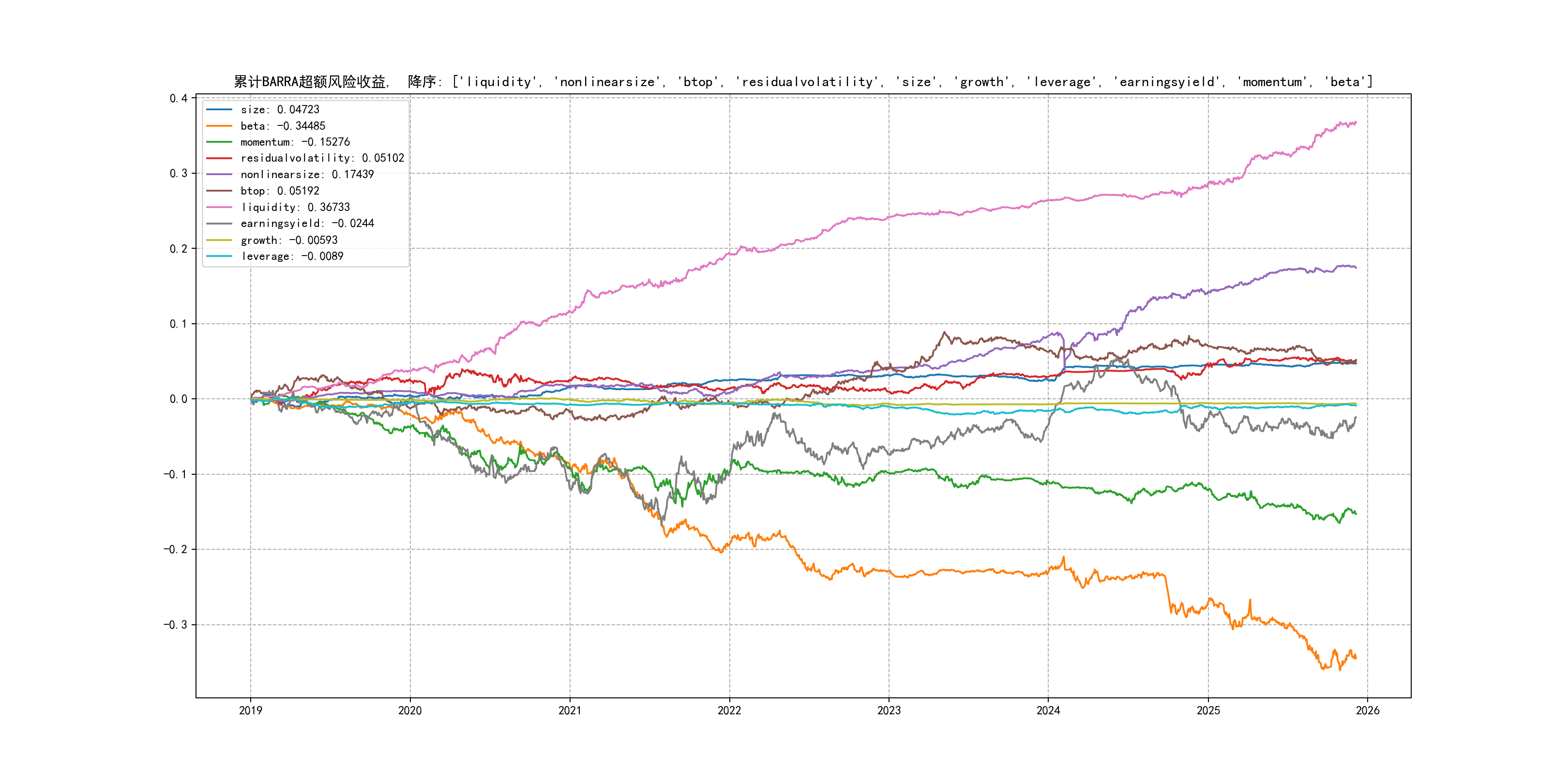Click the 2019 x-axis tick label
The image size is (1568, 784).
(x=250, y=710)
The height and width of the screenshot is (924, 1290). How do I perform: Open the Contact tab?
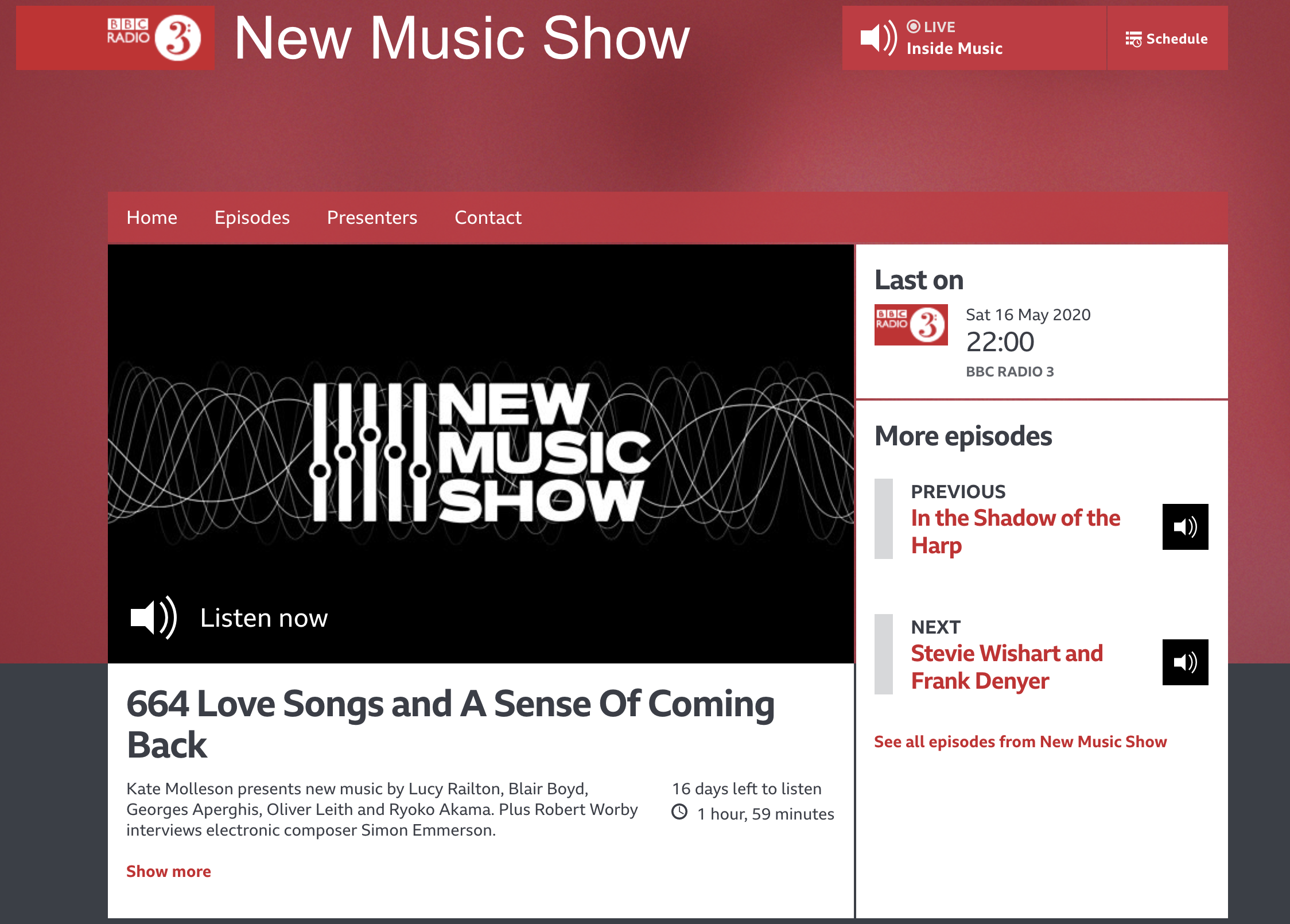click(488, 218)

= = = =

__What to work on__: In the records above, find the line with "The height and" and copy from it through the last line exactly, without the pictures.

__Solution for this task__:
The height and width of the screenshot is (924, 1290). How do I perform: Open the Contact tab?
click(488, 218)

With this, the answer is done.